When the beer-pots were empty, Sangane Dinizulu stood before them and made a short speech of welcome. Then they formed up again and started up the road that climbed the escarpment, but now Zulu ran shoulder to shoulder with Ovambo and Xhosa. Moses Gama had never believed he would see that happen. It was a beginning, he thought, a fine beginning, but there remained to be scaled a range of endeavour as high as the peaks of the Drakensberg Mountains which rose out of the blue distances before them as they topped the escarpment.
Sangane Dinizulu had set the pace up the slope, although he must be all of seventy years of age, and now he led the cavalcade of men and animals down to his kraal. It was sited on a grassy slope above the river. The huts of his many wives were arranged in a circle, beehives of smooth thatch each with an entrance so low that a man must stoop to enter. In the centre of the circle was the old man's hut. It also was a perfect beehive, but much grander than the others, and the thatch had been plaited into intricate patterns. It was the home of a chieftain of Zulu, a son of the heavens.
On the grassy slope was assembled a multitude, a
thousand or more of the most important men of the tribe with all their senior wives. Many of them had travelled for days to be here, and they squatted in clumps and clusters down the slope, each chieftain surrounded by his own retainers.
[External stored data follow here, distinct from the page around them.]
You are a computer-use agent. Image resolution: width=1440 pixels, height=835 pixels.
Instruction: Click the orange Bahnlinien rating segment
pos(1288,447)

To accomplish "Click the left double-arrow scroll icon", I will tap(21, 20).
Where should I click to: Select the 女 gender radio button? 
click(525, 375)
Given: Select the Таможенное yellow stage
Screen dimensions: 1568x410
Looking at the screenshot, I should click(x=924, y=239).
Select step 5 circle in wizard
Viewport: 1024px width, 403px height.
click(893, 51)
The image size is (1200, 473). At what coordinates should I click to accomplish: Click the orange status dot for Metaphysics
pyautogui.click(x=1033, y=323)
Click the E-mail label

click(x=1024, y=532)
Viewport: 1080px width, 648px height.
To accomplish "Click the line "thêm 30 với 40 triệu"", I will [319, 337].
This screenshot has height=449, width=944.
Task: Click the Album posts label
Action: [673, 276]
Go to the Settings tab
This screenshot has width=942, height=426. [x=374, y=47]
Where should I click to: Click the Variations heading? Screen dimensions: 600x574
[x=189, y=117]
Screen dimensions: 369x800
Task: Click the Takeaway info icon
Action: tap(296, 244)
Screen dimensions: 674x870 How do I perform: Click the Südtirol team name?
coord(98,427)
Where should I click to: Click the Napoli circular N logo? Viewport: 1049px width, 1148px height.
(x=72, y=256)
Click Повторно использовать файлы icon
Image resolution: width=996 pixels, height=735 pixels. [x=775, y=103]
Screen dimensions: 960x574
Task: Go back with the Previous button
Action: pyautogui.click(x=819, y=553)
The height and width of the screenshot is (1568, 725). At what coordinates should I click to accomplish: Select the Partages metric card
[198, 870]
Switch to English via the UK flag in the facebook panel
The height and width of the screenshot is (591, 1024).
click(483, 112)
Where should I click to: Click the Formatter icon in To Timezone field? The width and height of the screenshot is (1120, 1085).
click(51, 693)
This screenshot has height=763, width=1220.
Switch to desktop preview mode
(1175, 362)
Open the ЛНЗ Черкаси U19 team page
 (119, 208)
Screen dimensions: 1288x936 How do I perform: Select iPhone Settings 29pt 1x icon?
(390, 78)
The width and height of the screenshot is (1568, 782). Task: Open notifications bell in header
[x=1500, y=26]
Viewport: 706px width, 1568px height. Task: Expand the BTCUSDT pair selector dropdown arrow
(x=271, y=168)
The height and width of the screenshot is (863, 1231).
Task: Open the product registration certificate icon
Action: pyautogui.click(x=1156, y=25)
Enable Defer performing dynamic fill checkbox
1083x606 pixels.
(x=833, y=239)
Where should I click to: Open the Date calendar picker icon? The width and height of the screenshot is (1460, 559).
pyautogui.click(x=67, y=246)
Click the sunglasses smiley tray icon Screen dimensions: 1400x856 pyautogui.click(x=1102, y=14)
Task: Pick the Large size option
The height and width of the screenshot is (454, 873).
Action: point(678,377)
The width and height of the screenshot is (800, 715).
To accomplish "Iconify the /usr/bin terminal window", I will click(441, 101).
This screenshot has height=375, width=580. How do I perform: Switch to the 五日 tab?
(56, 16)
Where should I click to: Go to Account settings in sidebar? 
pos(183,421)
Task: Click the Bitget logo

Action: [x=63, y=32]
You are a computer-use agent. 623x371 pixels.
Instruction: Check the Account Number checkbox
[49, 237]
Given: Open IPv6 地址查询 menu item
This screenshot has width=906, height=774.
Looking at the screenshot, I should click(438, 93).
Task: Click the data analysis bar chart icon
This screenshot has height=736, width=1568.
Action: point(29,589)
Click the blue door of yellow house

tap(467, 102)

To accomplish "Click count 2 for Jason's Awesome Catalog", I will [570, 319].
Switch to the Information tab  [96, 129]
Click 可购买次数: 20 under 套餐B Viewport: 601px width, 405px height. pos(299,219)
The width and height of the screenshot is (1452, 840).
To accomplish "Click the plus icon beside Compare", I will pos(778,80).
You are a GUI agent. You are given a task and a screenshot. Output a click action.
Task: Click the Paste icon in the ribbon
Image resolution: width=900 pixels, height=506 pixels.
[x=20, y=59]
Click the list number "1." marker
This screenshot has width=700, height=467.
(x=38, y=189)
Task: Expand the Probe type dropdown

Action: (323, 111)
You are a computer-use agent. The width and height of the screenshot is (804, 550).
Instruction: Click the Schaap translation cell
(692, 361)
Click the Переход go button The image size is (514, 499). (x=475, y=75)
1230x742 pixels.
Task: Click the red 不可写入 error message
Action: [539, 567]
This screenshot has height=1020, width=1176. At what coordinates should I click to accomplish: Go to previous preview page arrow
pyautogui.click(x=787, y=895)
When the bridegroom's party came over the crest they rose as one man, shouting their greetings and drumming their shields, and Sangane Dinizulu led them down to the entrance of the kraal where he paused and spread his arms for silence. The wedding guests settled down again comfortably in the grass. Only the chieftains sat on their carved stools of office, and while the young girls carried the beer-pots amongst them Sangane Dinizulu made his wedding speech.
First he related the history of the tribe, and particularly of his own clan of Dinizulu. He recited their battle honours and the valiant deeds of his ancestors. These were many and it took a long time, but the guests were well content for the black beer-pots were replenished as swiftly as they were emptied, and although the old ones knew the history of the tribe as intimately as did Sangane Dinizulu, its repetition gave them endless satisfaction, as though it were an anchor in the restless sea of life. As long as the history and the customs persisted, the tribe was secure.
At last Sangane Dinizulu was done, and in a voice that was hoarse and scratchy, he ended, âThere are those amongst you who have queried the wisdom of a daughter of Zulu marrying with a man of another tribe. I respect these views, for I also have been consumed by doubts and have pondered long and seriously.'
Now the older heads in the congregation were nodding, and a few hostile glances were shot at the bridegroom's party, but Sangane Dinizulu went on.